I have a feeling that the colour was just a little disappointing as it wasn’t quite the turquoise I had imagined, but it was still a beautiful soft fine rib corduroy. It also had a fake panel down the front rather than an opening, but it did have gorgeous little brass buttons down the front and on the cuffs of the long sleeves. As my mum was making it, I had to be content with the length she set, just above my knee, but I felt so smart and sophisticated in that dress. I loved it and was thrilled watching it progress on the machine, and as everything was already cut out, it all worked really well. It was only a few years later that I was able to make my own clothes and remember a vivid red skirt I sewed with a pleat in front from half a yard of fabric…definitely way about my knee that one, but it was the swinging sixties. That did start a trend in my dressmaking though of always trying to get by with less fabric than the pattern would recommend, which I think still exists when I’m sewing. Learned to be frugal at an early age it seems! I think I was influenced by the make do and mend generation of my mum and aunts, who were always knitting and sewing.

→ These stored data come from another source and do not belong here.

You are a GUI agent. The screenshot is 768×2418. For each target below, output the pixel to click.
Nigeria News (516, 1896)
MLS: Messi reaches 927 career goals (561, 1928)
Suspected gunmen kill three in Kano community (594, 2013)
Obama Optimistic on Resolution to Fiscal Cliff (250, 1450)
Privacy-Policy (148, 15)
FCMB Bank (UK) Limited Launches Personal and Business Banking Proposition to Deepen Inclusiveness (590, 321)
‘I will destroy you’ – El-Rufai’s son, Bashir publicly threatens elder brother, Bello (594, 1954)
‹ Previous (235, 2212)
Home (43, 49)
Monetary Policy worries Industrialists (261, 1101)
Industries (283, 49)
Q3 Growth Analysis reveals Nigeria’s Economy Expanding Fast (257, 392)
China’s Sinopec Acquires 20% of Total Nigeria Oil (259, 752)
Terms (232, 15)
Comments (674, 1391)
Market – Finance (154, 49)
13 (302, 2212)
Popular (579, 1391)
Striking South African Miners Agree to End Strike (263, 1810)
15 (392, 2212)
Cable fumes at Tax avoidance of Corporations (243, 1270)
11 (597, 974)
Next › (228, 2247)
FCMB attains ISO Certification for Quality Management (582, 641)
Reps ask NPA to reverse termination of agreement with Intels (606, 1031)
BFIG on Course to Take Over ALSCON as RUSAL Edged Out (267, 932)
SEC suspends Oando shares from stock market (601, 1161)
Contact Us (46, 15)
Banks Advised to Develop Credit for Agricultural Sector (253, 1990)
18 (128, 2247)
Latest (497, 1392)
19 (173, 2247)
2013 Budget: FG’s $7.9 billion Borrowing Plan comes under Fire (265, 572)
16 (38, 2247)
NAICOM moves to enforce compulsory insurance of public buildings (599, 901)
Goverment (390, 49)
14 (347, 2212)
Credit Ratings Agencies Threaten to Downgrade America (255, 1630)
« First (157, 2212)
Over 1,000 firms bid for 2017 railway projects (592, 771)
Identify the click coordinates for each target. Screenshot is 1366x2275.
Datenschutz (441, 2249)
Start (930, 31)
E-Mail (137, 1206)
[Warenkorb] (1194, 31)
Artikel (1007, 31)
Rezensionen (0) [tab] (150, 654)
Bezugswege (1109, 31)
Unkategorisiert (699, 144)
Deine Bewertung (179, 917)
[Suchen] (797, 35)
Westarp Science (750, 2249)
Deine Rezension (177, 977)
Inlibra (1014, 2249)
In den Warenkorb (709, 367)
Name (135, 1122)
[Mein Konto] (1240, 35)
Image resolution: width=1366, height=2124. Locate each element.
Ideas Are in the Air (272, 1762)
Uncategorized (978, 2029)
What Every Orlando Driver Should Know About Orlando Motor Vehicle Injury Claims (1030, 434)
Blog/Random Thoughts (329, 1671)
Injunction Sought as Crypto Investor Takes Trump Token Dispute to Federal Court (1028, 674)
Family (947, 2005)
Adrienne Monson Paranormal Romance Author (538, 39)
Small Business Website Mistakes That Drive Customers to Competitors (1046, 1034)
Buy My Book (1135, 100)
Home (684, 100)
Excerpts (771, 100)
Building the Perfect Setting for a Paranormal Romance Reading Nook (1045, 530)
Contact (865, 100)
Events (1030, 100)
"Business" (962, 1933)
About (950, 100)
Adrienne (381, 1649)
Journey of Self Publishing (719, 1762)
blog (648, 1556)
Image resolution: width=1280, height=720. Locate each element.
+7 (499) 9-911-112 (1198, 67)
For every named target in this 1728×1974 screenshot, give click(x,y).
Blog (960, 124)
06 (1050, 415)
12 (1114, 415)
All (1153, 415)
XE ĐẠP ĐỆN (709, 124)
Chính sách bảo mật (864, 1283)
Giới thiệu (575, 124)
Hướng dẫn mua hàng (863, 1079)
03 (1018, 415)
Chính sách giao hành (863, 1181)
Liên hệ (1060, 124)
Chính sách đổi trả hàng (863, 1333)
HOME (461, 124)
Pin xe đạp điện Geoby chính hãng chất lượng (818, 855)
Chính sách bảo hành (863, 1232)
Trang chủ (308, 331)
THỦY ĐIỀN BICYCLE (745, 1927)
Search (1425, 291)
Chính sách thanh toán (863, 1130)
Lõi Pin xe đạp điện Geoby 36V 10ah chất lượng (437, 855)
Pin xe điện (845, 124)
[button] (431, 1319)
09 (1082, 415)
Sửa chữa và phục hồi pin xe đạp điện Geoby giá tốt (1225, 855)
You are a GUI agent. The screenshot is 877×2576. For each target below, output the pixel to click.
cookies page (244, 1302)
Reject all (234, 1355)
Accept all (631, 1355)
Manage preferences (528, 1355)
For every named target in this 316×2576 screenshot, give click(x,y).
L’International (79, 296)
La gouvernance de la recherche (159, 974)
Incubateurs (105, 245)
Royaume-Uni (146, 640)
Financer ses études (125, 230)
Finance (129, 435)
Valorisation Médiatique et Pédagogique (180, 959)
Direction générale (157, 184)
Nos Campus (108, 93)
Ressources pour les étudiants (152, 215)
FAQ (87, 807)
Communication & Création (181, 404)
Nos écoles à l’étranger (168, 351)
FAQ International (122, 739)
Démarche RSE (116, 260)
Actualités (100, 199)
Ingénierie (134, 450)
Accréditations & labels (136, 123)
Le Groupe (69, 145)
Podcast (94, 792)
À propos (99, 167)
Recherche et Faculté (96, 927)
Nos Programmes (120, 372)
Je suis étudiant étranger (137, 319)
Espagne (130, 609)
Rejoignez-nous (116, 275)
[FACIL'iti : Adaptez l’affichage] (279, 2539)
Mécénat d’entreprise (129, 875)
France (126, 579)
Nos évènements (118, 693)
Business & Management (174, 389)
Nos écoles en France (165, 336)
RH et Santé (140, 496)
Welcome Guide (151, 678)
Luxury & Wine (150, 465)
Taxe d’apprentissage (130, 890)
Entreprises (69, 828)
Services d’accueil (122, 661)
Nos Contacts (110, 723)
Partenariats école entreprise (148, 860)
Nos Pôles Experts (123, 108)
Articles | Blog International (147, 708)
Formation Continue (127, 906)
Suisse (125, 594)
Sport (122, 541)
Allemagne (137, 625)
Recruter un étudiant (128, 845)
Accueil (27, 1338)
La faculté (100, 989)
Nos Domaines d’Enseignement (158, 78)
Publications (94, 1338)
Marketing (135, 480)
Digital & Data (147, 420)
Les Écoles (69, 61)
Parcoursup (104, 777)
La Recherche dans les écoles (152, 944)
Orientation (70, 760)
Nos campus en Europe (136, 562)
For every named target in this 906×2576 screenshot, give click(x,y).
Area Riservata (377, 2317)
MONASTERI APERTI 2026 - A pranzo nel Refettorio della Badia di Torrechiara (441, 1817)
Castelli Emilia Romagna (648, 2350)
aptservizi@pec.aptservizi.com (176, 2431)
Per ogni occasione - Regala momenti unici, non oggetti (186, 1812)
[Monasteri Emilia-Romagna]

This brings to mind memories of a holiday I spent with my aunt when I was about 7, who had no TV, so most of my evenings were spent drawing, knitting or learning to do lazy daisy embroidery stitch. I remember being taught to knit by my mum, but it was here that I kit a little baby cardigan(red again) with two tiny yachts with white triangular sails on the fronts, which I was so pleaded with, especially as I won first prize at the local agricultural show. Something I had coveted for a few years, having managed only second place before this! It was close to the sea, so there was plenty to do in the day time, including climbing a big hill behind the house, in the hope that I would spot my dad’s bread van across on the distant headland……I think they hadn’t the heart to tell me that this was not even the correct direction to be looking…..never mind the fact that was way too far. I remember also being particularly homesick, as I was on my own (no big brother or mother/father) and far from home, and the tick tock of the clock was often the only sound to be heard while we knitted. This was far from my comfort zone, of constant noise in our house, although we were a small family, there was much more coming and going and the telly was constantly on in the background. My lovely aunt and uncle had to eventually drive me half way home where my dad met me in that same little blue bread van.